L'Explication Prémisse
Cet article impose à la personne contractante (par ex. un client ou maître d’ouvrage) qui a été avertie par écrit — par un agent de l’inspection du travail, un syndicat, une organisation professionnelle d’employeurs ou les représentants du personnel — qu’un cocontractant ou un sous‑traitant emploie un étranger sans autorisation de travail, d’ordonner immédiatement à son cocontractant de faire cesser la situation. L’employeur mis en demeure doit ensuite informer la personne qui a donné l’injonction des mesures prises. Si le cocontractant ne met pas fin à l’emploi irrégulier, la personne informée peut rompre le contrat aux frais et risques du cocontractant. En outre, si la personne informée n’a pas respecté son obligation d’enjoindre (ou en cas de responsabilité conjointe), elle et son cocontractant peuvent être tenus solidairement avec le sous‑traitant employeur de l’étranger illégal au paiement des salaires, cotisations, amendes et frais prévus à l’article L.8254-2.
Une collectivité publique (maître d’ouvrage) reçoit par écrit l’avis de l’inspection du travail indiquant qu’un sous‑traitant (entreprise B), retenu par l’entreprise principale (entreprise A) pour des travaux, emploie un ouvrier étranger sans autorisation. La collectivité enjoint immédiatement par écrit à l’entreprise A (son cocontractant) de faire cesser la situation auprès de B. L’entreprise A demande à B de régulariser la situation ou de remplacer l’ouvrier ; elle informe la collectivité des suites données. Si B ne réagit pas et que l’emploi irrégulier se poursuit, la collectivité peut rompre le contrat avec A aux frais et risques d’A. Si, au contraire, la collectivité n’a pas enjoint A comme prévu, la collectivité et A peuvent être solidaires de B pour le paiement des salaires, cotisations, amendes et frais liés à l’emploi illégal.
- Obligation d’agir dès information écrite : la personne visée doit immédiatement enjoindre son cocontractant de faire cesser l’emploi d’un étranger non autorisé à travailler.
- Notification par qui : l’information doit provenir par écrit d’un agent compétent (cf. L.8271‑1‑2), d’un syndicat de salariés, d’un syndicat ou d’une association professionnelle d’employeurs ou d’une instance représentative du personnel.
- Suivi par l’employeur : l’employeur mis en demeure doit informer la personne qui a donné l’injonction des mesures qu’il a prises.
- Sanction contractuelle : si le cocontractant n’obtempère pas, la personne informée peut résilier le contrat aux frais et risques du cocontractant.

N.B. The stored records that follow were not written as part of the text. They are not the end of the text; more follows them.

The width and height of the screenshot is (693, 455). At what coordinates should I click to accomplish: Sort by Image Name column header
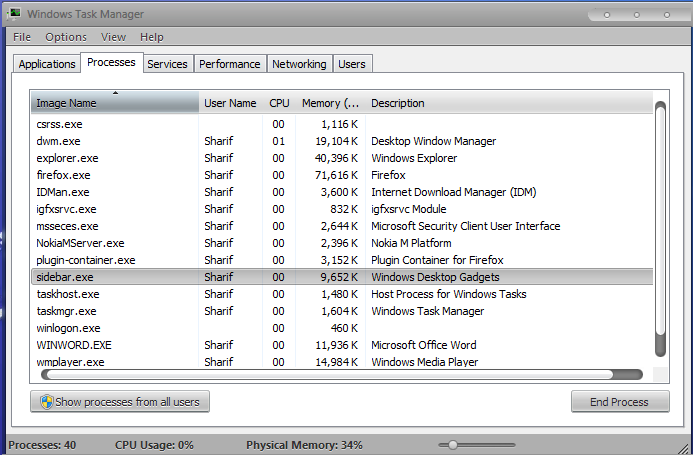coord(114,103)
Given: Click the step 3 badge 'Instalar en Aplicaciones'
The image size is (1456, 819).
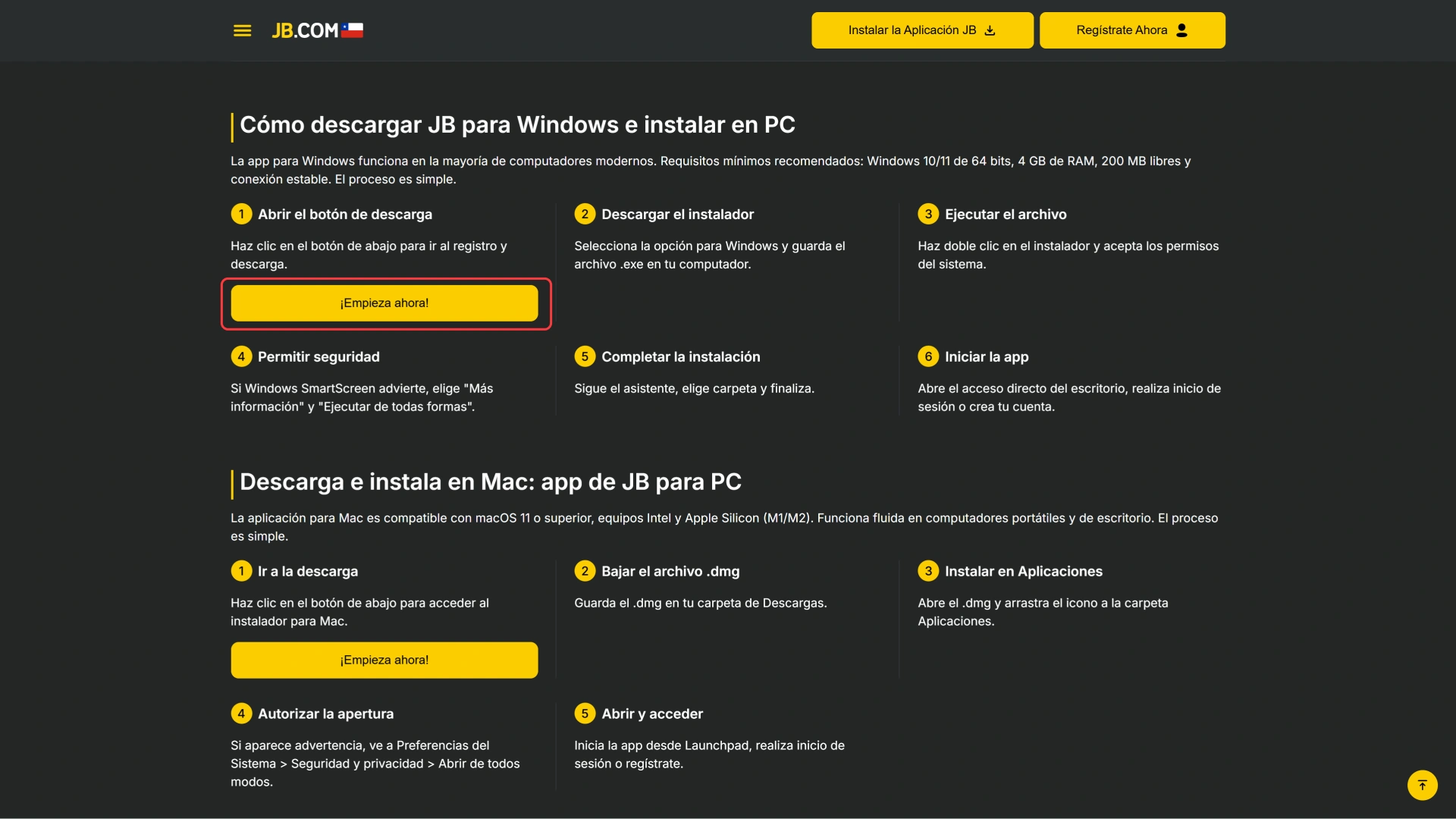Looking at the screenshot, I should point(928,571).
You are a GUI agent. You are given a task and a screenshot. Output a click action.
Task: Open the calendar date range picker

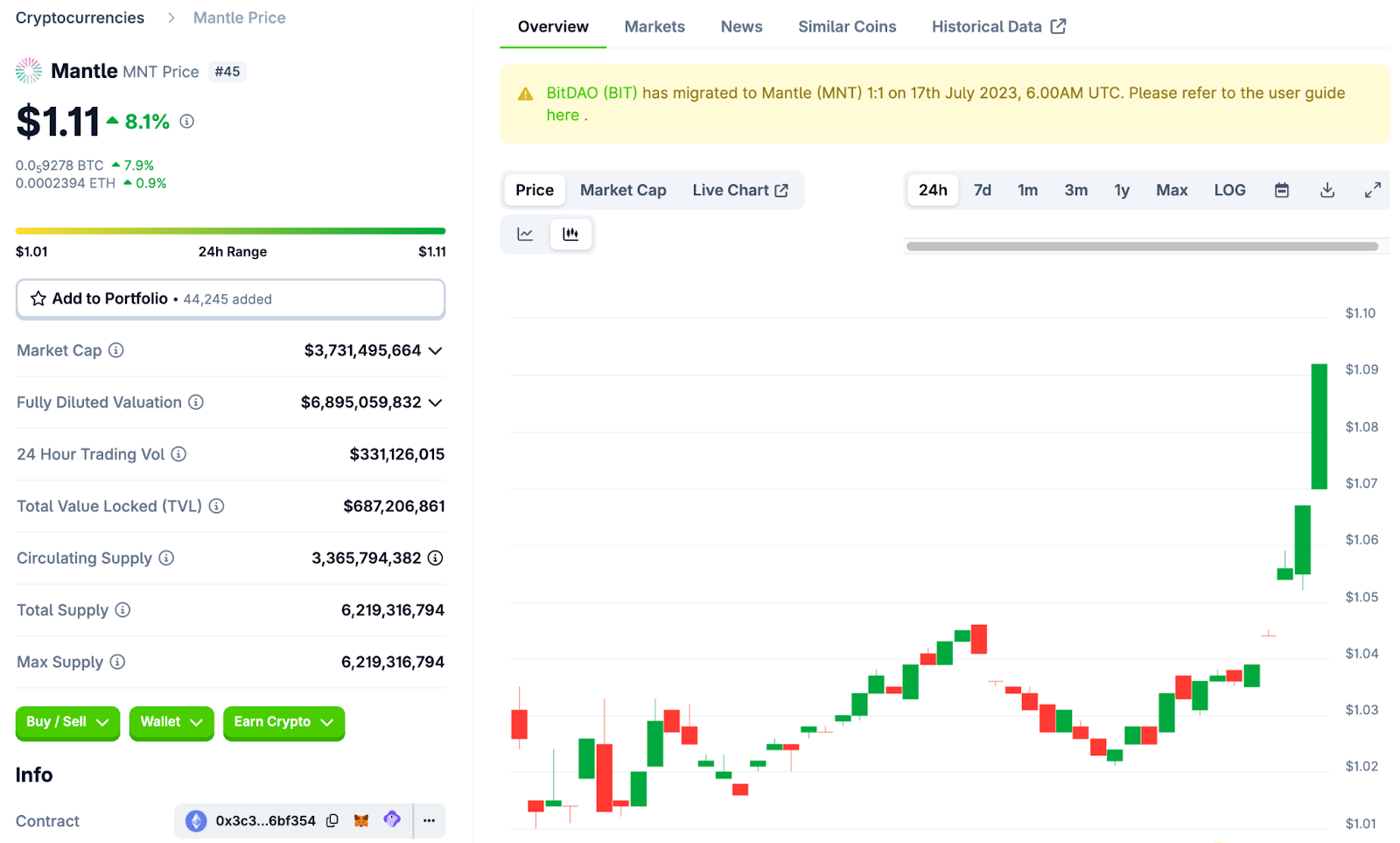1282,190
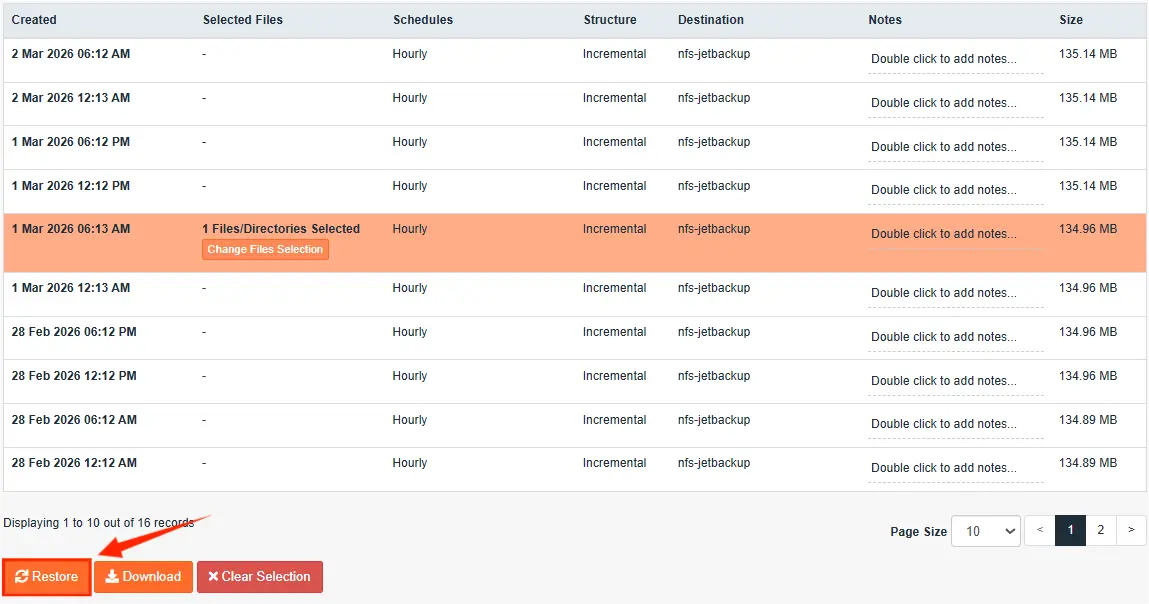Select page 1 in pagination

click(x=1069, y=531)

- Responsabilité financière solidaire : la personne qui n’a pas respecté son obligation d’enjoindre, ainsi que son cocontractant, peuvent être tenus solidairement avec le sous‑traitant employeur de l’étranger illégal au paiement des salaires, cotisations sociales, amendes et frais prévus à L.8254‑2.
- Champ large : la règle vise aussi bien les sous‑traitants directs qu’indirects dans la chaîne contractuelle.
- But public : mécanisme destiné à lutter contre le travail clandestin et à inciter chaque maillon de la chaîne à contrôler et faire cesser l’emploi illégal.